There’s a terrific article by James Surowiecki in last week’s New Yorker (May 16 issue) titled Hello Cleveland, where he describes the ways in which musicians are making more money from playing live than they are from selling recorded music. Well worth a read.
The upshot is that the fortunes of musicians and the fortunes of music labels have less and less to do with each other. This may be the first stage of what John Perry Barlow, a former lyricist for the Dead, once called the shift from “the music business” to “the musician business.” In the musician business, the assets that once made the major labels so important—promotion, distribution, shelf space—matter less than the assets that belong to the artists, such as their ability to perform live. As technology has grown more sophisticated, the ways in which artists make money have grown more old-fashioned. The value of songs falls, and the value of seeing an artist sing them rises, because that experience can’t really be reproduced.

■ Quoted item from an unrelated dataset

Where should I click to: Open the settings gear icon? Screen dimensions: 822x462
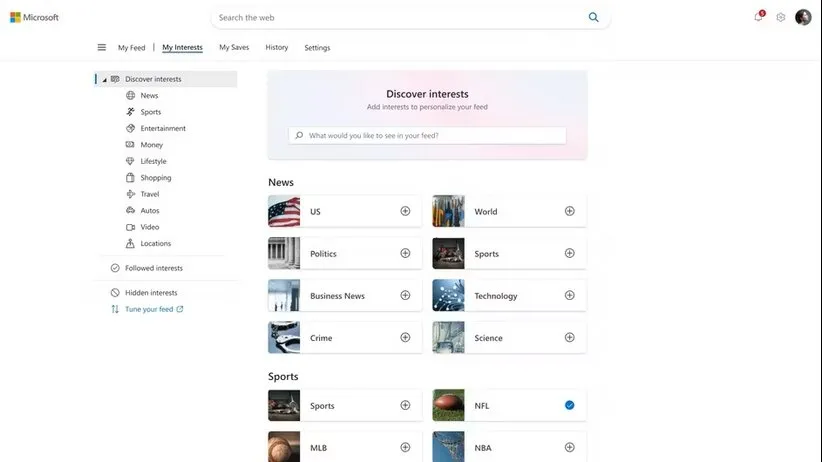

I was encouraged the other day to see Yahoo’s new Yahoo Music Unlimited service announced. Unlimited downloads of music for $5 a month (if you pay for an annual plan). Currently there’s over a million songs to pick from. Unfortunately, at the moment it’s for Windows only, and the songs are in the heavily DRM’ed version of Windows Media, but it’s a good indication that there’s starting to be the right kind of downward pressure on prices in the legal download world.

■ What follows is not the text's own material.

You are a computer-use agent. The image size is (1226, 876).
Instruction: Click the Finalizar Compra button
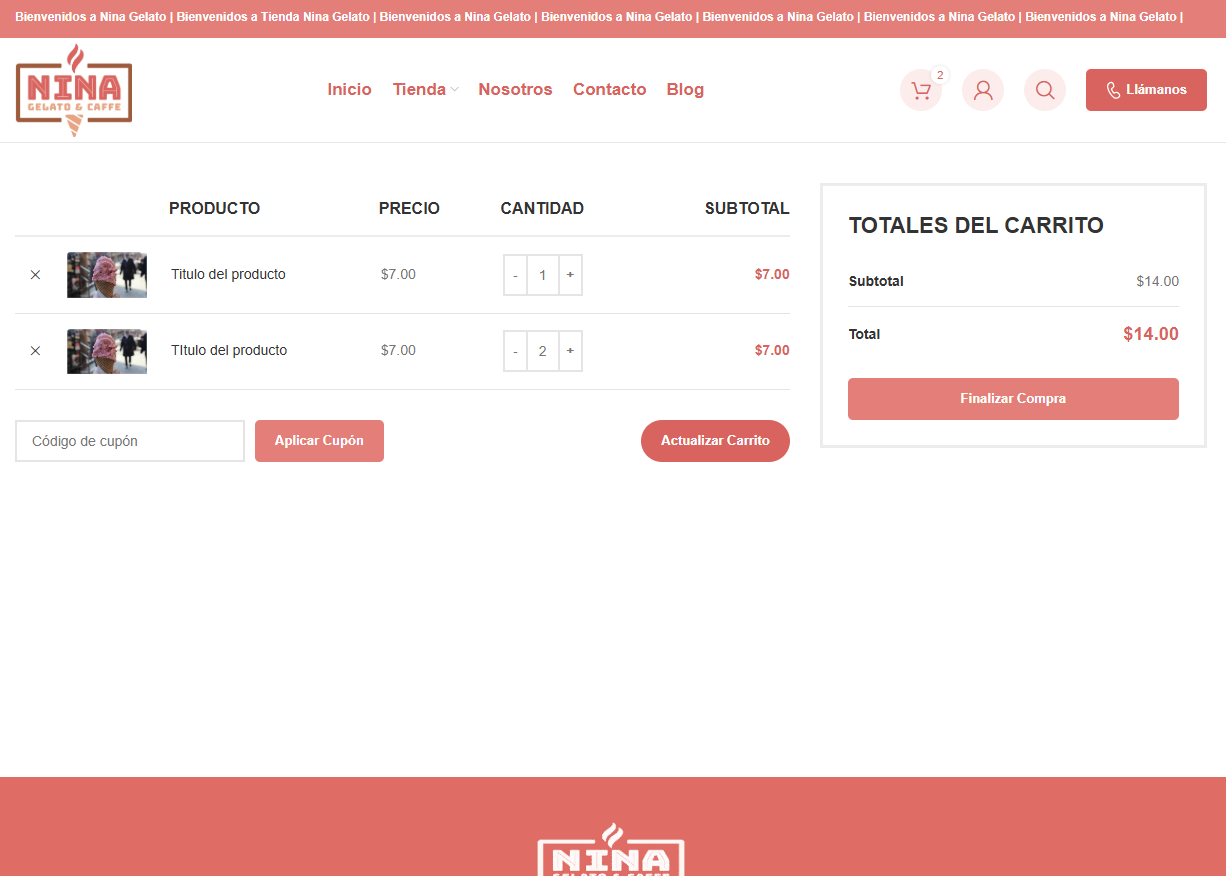click(1013, 399)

Barry Ritholz points out in his blog that this brings the value of ten years of unlimited music downloads to the low, low, price of $600. He further notes that this Kinda makes it hard to argue that losses per P2P user are in the 10s of thousands of dollars annually when $600 per 10 years is what it costs for a comparable substitute.
Mark Cuban (owner of the Landmark Theater chain, the Dallas Mavericks basketball team, and the angel funder of the Grokster defense) writes that this means that :
The RIAA can no longer claim that students who are downloading music are costing them thousands of dollars each. They can’t claim much of anything actually. In essence, Yahoo just turned possession of a controlled music substance into a misdemeanor. Payable by a $5 per month fine.
Of course, RIAA staffers won’t go quietly into the night. They will continue to scream loud and hard about evils of illegal downloading. The question is, will they move the money they are currently spending on court cases and filing suit, towards promoting the new subscription services that are available. Particularly Yahoo’s dirt cheap service.